Et se poserait alors fatalement le problème du financement de cette pension. La CNSS a déjà réalisé un benchmark au moment où cette question avait été évoquée (il y a près d’un an) et le résultat était que dans la plupart des cas étudiés, le financement était assuré à la fois par l’Etat et la sécurité sociale (voir sur ce sujet dans notre édition du 24 juillet 2015). Ceci, d’autant plus que la branche allocations familiales, qui, il fut un temps, pouvait servir de secours, car souvent excédentaire à cette époque, finance désormais, en partie du moins, l’assurance maladie obligatoire (AMO). De surcroît, le patronat n’a pas encore dit son mot sur ce point, sachant que les cotisations pour allocations familiales sont à la charge des employeurs.

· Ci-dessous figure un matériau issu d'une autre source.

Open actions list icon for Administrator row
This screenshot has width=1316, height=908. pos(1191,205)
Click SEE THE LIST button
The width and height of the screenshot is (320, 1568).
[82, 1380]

IR : les syndicats disposés à attendre 2017

Toujours au chapitre de l’amélioration du revenu, l’autre mesure attendue du dialogue social, c’est bien sûr la baisse de l’IR. Mais rien n’a pour l’instant filtré sur ce point. Et pour cause, le gouvernement avait besoin de savoir combien cela lui coûterait, en fonction du scénario de baisse retenu. Les supputations n’ont pas manqué à ce sujet et c’est, d’une certaine manière, normal en pareille situation. On parle du relèvement de la tranche exonérée qui passerait de 30 000 DH par an (soit 2 500 DH par mois) à 34 000 DH (2 833 DH par mois), et même au-delà… En réalité, même si le gouvernement dispose désormais d’une certaine marge de manœuvre, consécutivement au fort allègement du déficit budgétaire, on l’imagine difficilement revenir à la situation ante par une baisse significative de l’impôt sur le revenu. D’autant qu’une grande partie de l’amélioration du solde budgétaire provient de la suppression de la compensation sur les carburants davantage que des recettes fiscales. Il faut rappeler ici que plus de la moitié des assujettis à l’IR en sont exonérés. Et s’il faut relever la tranche exonérée et, par suite, revoir les tranches intermédiaires, le manque à gagner sera sans doute encore plus important. A moins de légèrement compenser cela par une hausse substantielle de la tranche marginale. Revenir par exemple à un taux marginal de 52%, comme cela a existé par le passé, pour les salaires trop élevés. Sauf que ceux-ci représentent tellement peu de choses que ça ne suffirait pas à contrebalancer les baisses qui seraient concédées. Bref, il y a là des calculs précis à effectuer, on en saura davantage lorsque tout sera finalisé. Et dans la mesure où la baisse de l’IR n’interviendra que dans le cadre de la prochaine Loi de finances (sauf à aller vers une loi de finances rectificative), on peut imaginer aussi que le gouvernement puisse vouloir se donner le temps d’étudier en profondeur le sujet et se contenter, pour l’instant, d’un engagement formel envers les syndicats de baisser cet impôt à partir du 1er janvier 2017. Les syndicats semblent d’ailleurs disposés à accepter cette éventualité et le secrétaire général de l’UMT l’a même explicitement déclaré à la presse. La même démarche est valable pour les déductions (de l’IR) des frais de scolarité pour les familles qui scolarisent leurs enfants dans le privé : dans les deux cas, il s’agit de modifier la loi, le code général des impôts en l’occurrence, et cela passe obligatoirement par le Parlement.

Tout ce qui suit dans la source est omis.